When Plarr moves to the quiet, subtropical backwater, he strikes up acquaintance with the only two English inhabitants, a bitter old English teacher, Humphries, and the Honorary Consul of the title, Charles Fortnum, a divorced, self-pitying alcoholic who misuses his position. A forgotten but self-important Argentine writer of novels full of silent machismo, Julio Saavedra, is Plarr's other main acquaintance.
Visiting the local brothel with Saavedra, Plarr is attracted to one girl but she is taken by another man. A couple of years later, he is called to treat Fortnum's new wife. He sees that it is the same girl, Clara. Although Plarr regards himself as a cool, self-controlled Englishman (although he has never been to England), he finds himself becoming obsessed by Clara. He later seduces her by buying her some sunglasses and they begin an affair, although he tries to remain emotionally distant from her.
"Caring is the only dangerous thing," Plarr says in the novel. "`Love' was a claim which he wouldn't meet, a responsibility he would refuse to accept, a demand ... So many times his mother had used the word when he was a child; it was like the threat of an armed robber. `Put up your hands or else ...' Something was always asked in return: obedience, an apology, a kiss which one had no desire to give."
Clara becomes pregnant. Fortnum believes the child is his and starts drinking less.
Then some schoolfriends of Plarr turn up at his surgery, one a failed priest, Rivas. They have news of his father - he is alive in a jail in Paraguay. They have a plot, for which they need a doctor's assistance, to kidnap the US ambassador on his trip to Corrientes. They will demand the release of political prisoners in Paraguay, including Plarr's father, in return for the ambassador.
But the band kidnap the wrong man - Charley Fortnum, the Honorary Consul, who they take to a squalid hut in a shantytown.
The rest of the novel charts Plarr's efforts to get Fortnum released, either as a result of diplomatic action from the UK, whose ambassador in BA is a comedy figure, or of his schoolfriends' giving up. But no-one listens to him. Saavedra and Humphries fail to help Plarr in his efforts.The police suspect Plarr, as they know about his affair with Clara, and his behaviour has been suspicious. And they tell him his father was shot dead in Paraguay while attempting escape.

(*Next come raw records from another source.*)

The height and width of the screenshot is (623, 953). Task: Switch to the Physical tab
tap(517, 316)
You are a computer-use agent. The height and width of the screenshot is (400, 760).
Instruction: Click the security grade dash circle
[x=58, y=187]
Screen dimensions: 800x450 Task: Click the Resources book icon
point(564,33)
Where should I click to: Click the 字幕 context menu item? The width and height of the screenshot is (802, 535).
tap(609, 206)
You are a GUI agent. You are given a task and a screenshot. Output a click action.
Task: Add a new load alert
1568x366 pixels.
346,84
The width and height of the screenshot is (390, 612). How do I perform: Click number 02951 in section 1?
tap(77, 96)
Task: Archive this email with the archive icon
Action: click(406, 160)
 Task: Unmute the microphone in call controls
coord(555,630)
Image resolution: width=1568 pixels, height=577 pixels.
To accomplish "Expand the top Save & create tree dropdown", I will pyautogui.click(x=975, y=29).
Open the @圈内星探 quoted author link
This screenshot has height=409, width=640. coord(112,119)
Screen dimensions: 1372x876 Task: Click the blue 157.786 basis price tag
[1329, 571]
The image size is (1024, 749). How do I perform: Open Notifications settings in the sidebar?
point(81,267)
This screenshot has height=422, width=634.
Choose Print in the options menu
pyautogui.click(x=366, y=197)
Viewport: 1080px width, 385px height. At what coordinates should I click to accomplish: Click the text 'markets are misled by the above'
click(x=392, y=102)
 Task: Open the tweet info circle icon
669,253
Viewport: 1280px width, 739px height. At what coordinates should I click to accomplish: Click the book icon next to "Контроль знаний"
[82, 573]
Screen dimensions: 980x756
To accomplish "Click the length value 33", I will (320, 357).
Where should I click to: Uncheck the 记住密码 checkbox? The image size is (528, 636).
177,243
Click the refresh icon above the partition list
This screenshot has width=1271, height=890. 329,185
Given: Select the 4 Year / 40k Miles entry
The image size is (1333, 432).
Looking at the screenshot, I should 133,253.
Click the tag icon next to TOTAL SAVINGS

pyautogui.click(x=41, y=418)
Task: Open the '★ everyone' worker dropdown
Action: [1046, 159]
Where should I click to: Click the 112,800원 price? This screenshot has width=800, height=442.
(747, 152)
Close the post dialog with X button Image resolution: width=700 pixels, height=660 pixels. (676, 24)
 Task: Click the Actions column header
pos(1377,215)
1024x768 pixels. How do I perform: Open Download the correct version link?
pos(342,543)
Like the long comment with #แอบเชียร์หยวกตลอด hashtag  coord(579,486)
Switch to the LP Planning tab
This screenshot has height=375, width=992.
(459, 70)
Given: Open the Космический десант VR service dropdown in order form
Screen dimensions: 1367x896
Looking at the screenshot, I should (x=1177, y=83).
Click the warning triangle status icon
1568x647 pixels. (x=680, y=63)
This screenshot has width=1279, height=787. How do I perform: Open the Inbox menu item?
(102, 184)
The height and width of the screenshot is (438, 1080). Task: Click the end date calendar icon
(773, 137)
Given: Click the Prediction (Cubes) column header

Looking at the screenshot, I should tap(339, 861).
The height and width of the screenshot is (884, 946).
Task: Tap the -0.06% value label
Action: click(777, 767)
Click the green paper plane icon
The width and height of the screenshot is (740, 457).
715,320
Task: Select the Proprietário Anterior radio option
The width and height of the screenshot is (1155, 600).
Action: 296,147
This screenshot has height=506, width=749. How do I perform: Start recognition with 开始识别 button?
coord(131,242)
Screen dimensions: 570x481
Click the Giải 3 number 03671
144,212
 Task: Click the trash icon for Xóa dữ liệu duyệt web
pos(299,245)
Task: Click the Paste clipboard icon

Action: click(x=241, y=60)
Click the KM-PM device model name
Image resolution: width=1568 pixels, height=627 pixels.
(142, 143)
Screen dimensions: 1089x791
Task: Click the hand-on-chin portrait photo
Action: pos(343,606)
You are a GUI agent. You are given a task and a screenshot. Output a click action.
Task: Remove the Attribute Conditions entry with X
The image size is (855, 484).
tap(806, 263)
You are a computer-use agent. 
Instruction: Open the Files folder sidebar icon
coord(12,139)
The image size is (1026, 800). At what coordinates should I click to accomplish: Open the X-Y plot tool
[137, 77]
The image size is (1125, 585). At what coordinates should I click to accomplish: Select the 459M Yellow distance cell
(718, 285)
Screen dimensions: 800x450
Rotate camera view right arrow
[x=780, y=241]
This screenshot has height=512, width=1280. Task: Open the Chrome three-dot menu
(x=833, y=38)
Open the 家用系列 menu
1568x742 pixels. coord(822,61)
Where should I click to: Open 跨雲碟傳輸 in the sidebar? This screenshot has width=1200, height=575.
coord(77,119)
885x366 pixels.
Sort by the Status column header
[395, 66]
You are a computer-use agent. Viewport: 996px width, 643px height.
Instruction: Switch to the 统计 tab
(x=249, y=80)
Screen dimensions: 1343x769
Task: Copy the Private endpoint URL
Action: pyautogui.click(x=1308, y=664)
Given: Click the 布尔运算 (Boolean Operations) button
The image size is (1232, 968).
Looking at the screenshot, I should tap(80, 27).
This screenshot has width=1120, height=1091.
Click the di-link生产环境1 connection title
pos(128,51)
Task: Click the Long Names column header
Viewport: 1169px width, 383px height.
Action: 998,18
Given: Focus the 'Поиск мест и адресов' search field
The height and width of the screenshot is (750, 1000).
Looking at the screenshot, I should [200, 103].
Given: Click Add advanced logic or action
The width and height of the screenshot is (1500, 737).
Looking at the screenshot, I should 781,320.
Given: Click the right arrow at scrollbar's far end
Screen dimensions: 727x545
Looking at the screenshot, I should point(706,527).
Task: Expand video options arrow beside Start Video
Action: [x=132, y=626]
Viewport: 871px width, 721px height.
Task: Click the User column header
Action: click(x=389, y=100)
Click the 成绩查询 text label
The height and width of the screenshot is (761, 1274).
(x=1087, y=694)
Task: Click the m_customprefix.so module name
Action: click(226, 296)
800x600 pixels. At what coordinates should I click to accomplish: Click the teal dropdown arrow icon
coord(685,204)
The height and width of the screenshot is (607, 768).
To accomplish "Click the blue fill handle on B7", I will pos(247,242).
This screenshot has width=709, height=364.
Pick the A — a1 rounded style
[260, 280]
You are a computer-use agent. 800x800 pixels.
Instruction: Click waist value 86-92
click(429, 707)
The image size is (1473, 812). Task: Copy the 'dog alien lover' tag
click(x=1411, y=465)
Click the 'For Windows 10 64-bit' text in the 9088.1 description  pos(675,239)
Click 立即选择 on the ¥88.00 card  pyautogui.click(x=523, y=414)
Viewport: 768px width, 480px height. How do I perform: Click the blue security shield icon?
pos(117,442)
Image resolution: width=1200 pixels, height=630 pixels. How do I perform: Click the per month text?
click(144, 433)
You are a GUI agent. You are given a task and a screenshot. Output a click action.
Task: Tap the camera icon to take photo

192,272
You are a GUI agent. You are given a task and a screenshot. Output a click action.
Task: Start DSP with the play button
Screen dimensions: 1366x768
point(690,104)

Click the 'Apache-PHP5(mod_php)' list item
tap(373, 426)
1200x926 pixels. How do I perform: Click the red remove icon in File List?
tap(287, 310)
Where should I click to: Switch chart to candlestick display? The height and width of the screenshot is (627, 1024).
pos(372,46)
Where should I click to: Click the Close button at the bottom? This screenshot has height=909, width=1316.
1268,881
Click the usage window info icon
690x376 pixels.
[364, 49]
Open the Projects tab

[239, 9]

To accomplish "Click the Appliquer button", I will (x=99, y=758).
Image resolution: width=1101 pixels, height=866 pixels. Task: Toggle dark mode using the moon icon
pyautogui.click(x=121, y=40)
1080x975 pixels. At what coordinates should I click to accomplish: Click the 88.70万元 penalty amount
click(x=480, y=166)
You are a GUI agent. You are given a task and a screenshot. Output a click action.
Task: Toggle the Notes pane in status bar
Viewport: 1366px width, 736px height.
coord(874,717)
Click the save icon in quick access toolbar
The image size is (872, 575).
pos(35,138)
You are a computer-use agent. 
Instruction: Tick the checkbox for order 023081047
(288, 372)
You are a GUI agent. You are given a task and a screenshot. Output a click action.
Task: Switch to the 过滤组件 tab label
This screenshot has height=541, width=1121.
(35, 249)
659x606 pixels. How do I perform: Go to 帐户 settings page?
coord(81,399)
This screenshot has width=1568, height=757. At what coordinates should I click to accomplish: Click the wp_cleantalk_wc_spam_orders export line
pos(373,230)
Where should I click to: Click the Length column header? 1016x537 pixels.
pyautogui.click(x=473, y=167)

Plarr goes to the hut, where Fortnum has been shot in the leg while attempting escape. Fortnum spends much of his time as he faces up to his death in sentimentalizing about Clara and in remembering the fearsome figure of his father. Then he discovers that Plarr is having an affair with Clara, and that the child is Plarr's. Meanwhile, members of the motley band drift away, and the police close in and surround the hut, while the failed priest, Father Rivas, conducts a makeshift mass inside while the rain comes down and police wait. The police deadline is about to expire.
Plarr goes out to talk to the police. But he is killed by the paratroopers, along with the other kidnappers. The authorities blame Plarr's death on the kidnappers. Plarr's mother, once a beauty and now bloated, and some of his previous older mistresses attend his funeral. Saavedra reads a homily. The UK embassy then relieves Fortnum of his consulship. In the last scene, Fortnum and Clara attempt a reconciliation. Fortnum will name the child Eduardo.
[edit] Adaptation
The book was made into a film, directed by John Mackenzie in 1983, with Richard Gere as Plarr and Michael Caine as Fortnum.